The dealer is correct. You will need 2 DPP44 switches. You will need to connect all three of the outputs from the 1000.2 to the 44 switch as well as disconnect the 148 from the 1000.2 and run a direct feed down to the switch as well. The switches can then be daisy chained together. Both switches will need to have a power inserter hooked inline with the cable going to the number one output.


----------



## Jim5506 (Jun 7, 2004)

The switch in the 1000.2 is essentially a DPP43 switch (4 inputs with 3 band-stacked outputs). In order to have 4 inputs with 5 band-stacked outputs you'll need the two DPP44's, the second cascaded off the first.

There might be a way to use a DPP44 and a DP34 for this since the 211s dont need the band stacked input but that is beyond my knowledge (the dp34 would supply the 2 211's and the dpp44 would supply the 3 dual tuner receivers).


----------



## BattleZone (Nov 13, 2007)

You can indeed cascade a DP34 off of a DPP44 switch, but you will lose one of the sat locations. Of course, nearly all of the programming currently on 148 is going to be gone soon; it is being migrated to 118.7, which requires the 500+/1000+ dish and an external switch anyway.

Most people who aren't subscribed to an international channel but have a 148 dish have 148 because several years ago, it was needed to get locals in many areas. Since the locals have been migrated elsewhere, it isn't needed for most non-int'l installs. Int'l installs need the 500+/1000+ dish, and Dish is migrating people to those dishes for free. You'll get the 1000+ dish and a DPP44 if you have HD and Int'l channels, and the 500+ and DP34 if you have no HD.

If 148/118.7 aren't going to be needed, the problem can be solved either with a DPP44+DP34, or by simply removing the 148 dish and replacing it with a second 1000.2 dish (the latter is usually the cheapest option).


----------



## jarvantgroup (Mar 24, 2006)

Sunnyatthebeach said:


> A Dish company installer recently installed a 1000.2 dish with what looks to be a DPP triple LNBF. They also installed a single-LBNF dish 500 for receiving s.148. The 500 is connected to the 1000.2's LNBF, which is also its own switch. From there, three RG6s go into my head-end room. One of them connects to a 722 HD DVR receiver, and each of the other two connects to a 211 HD receiver. So I have a total of 3 receivers and 4 tuners. HD and all the subscribed channels from 110, 119, 129, and 148 work just great.
> 
> Now I want to buy two of the new 612 dual-tuner HD DVRs for two additional locations in the house, giving me a total of 5 receivers connected to 6 TVs. (The dual RG6 wiring from the head end to each viewing location is already in place).
> 
> ...


A second 1000.2 will be the cheapest. If you connect a DPP44 to the 1000.2, the orbital input on the 1000.2 LNB is disabled, because it's assuming you're going to connect that 4th orbital directly into the DPP44 and not feed it through the 1000.2 LNB. Buying two DPP44's will run you about $400.00. Another 1000.2 kit can be purchased online for about $100.00. You'll have to run the two additional RG-6 cables from the second dish for your two additional receivers.


----------



## qkracer (Feb 27, 2008)

I have a very similar situation...sounds like i need one dp44...here is my senerio.
i DPP1000.2 with three coaxs coming down from the unit. i am watching 110, 119, 129. I have no more cables available from up top (almost impossible to get up there, thought the dish guy was gonna die)..they are feeding 3 receivers currently and I want to add 2 more. am i correct in assuming that I can get by with one more dp44?
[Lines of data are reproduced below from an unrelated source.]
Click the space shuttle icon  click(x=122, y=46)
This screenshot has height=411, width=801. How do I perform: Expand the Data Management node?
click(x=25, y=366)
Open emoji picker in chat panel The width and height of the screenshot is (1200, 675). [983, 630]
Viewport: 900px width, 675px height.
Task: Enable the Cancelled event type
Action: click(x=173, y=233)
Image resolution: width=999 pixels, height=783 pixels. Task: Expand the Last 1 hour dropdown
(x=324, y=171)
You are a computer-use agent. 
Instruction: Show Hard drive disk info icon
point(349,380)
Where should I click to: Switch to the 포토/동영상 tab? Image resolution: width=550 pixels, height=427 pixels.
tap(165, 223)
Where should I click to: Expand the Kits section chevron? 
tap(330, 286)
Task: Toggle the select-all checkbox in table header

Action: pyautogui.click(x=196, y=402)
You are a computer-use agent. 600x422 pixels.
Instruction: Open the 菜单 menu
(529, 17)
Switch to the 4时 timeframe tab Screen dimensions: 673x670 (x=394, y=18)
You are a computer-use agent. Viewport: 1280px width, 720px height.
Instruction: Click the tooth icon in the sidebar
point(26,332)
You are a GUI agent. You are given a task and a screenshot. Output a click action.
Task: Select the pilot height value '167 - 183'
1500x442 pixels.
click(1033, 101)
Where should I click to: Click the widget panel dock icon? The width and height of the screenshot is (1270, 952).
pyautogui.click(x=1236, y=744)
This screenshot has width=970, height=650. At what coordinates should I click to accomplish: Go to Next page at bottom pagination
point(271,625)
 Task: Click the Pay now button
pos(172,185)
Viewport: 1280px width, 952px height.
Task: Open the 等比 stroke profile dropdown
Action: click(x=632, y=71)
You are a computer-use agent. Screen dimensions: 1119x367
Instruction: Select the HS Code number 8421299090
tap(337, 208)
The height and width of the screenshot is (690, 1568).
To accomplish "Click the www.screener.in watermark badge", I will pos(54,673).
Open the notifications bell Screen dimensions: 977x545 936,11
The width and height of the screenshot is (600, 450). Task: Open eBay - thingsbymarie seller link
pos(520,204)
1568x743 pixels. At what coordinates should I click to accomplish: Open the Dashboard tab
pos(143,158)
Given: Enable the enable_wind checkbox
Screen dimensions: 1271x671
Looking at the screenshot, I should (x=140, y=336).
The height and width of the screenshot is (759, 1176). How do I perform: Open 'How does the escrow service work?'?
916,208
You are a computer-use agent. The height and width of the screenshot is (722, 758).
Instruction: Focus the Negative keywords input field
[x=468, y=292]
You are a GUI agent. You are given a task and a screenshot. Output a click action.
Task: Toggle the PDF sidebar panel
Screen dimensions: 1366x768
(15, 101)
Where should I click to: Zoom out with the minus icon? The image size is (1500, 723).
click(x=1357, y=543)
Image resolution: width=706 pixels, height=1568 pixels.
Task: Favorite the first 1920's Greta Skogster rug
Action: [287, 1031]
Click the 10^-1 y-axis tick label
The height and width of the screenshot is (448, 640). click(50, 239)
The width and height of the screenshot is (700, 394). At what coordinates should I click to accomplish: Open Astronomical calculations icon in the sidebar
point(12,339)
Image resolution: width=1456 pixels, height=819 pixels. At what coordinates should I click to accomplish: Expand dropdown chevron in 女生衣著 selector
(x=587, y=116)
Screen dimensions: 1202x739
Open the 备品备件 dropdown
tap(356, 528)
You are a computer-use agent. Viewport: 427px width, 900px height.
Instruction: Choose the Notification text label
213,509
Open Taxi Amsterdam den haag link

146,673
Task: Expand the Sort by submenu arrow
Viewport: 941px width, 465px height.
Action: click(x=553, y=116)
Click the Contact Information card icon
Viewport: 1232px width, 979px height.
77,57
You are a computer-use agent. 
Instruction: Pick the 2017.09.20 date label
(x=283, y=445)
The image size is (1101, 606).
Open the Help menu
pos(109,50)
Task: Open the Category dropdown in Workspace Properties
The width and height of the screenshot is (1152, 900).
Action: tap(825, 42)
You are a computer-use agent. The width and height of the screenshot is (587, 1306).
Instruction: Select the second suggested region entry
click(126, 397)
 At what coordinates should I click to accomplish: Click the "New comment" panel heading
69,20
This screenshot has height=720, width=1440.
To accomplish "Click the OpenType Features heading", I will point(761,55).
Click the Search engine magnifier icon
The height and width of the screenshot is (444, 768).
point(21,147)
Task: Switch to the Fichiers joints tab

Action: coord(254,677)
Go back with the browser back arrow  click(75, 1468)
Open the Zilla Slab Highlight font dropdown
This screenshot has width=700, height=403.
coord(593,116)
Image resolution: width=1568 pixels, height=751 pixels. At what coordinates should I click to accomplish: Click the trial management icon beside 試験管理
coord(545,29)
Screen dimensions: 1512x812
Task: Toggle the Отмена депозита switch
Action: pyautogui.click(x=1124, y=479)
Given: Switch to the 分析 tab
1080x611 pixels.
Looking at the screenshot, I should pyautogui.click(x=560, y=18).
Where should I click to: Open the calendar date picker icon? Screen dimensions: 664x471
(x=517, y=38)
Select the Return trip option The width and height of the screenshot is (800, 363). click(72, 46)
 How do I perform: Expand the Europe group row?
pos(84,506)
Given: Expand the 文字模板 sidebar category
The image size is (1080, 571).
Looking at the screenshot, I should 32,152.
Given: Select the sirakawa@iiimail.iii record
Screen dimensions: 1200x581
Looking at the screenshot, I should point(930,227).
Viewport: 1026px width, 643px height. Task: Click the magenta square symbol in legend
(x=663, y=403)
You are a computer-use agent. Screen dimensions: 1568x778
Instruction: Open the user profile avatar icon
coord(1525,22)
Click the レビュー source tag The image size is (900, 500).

will a dp34 work aswell? (its cheaper)


----------



## BobaBird (Mar 31, 2002)

:welcome_s to DBSTalk!

The response in post #2 also applies to your situation. You will need 2 DPP44 switches (there is no "dp44").

The TechPortal saysNOTE: The DP34 and DP21 switches cannot be used in any installation with the DP Plus 1000.2 LNBF.​Anyone have real-world experience contrary to this?


----------



## Shadow (Apr 12, 2007)

Actually a DP34 or DP21 switch would function, but would serve no purpose. I have hooked a wing dish in with a 1000+ at my office. I took the outputs of the DPP44 to the number one input of the DP21 switch and brought 148 into the number two port. Using this method I was able to view all five birds with the 622 receiver. Doing this however disables the DPP capabilities and two cables must be ran to the dual tuner receiver.


----------



## Sunnyatthebeach (Feb 26, 2008)

Thanks to everyone for their comments and recommendations so far. But I'm still a little confused technically. 
As it looks to me, the switch in the dish 1000.2 LNBF can't tell if any of its three outputs is connected to a DPP44 or to a receiver. A receiver can't tell if its input is coming from one of the dish LNBF switch's three outputs or from one of the four outputs of a DPP44 switch. So the receiver must communicate with the LNBF (is this what diseqc 2.0 is used for?) in exactly the same way whether or not there are any DPP44 switches or other switches in the communication path to the LNBF. The LNBF should stay happy as long as it can get DC power back on one of its output cables as well as unobstructed diseqc signaling from and to a receiver on that cable. Perhaps someone would be so kind as to explain the technical basis for the requirement for two DPP44s and fill in any technical holes or flaws in my observations about how switches and receivers work in a dish 1000.2 environment. Thanks in advance.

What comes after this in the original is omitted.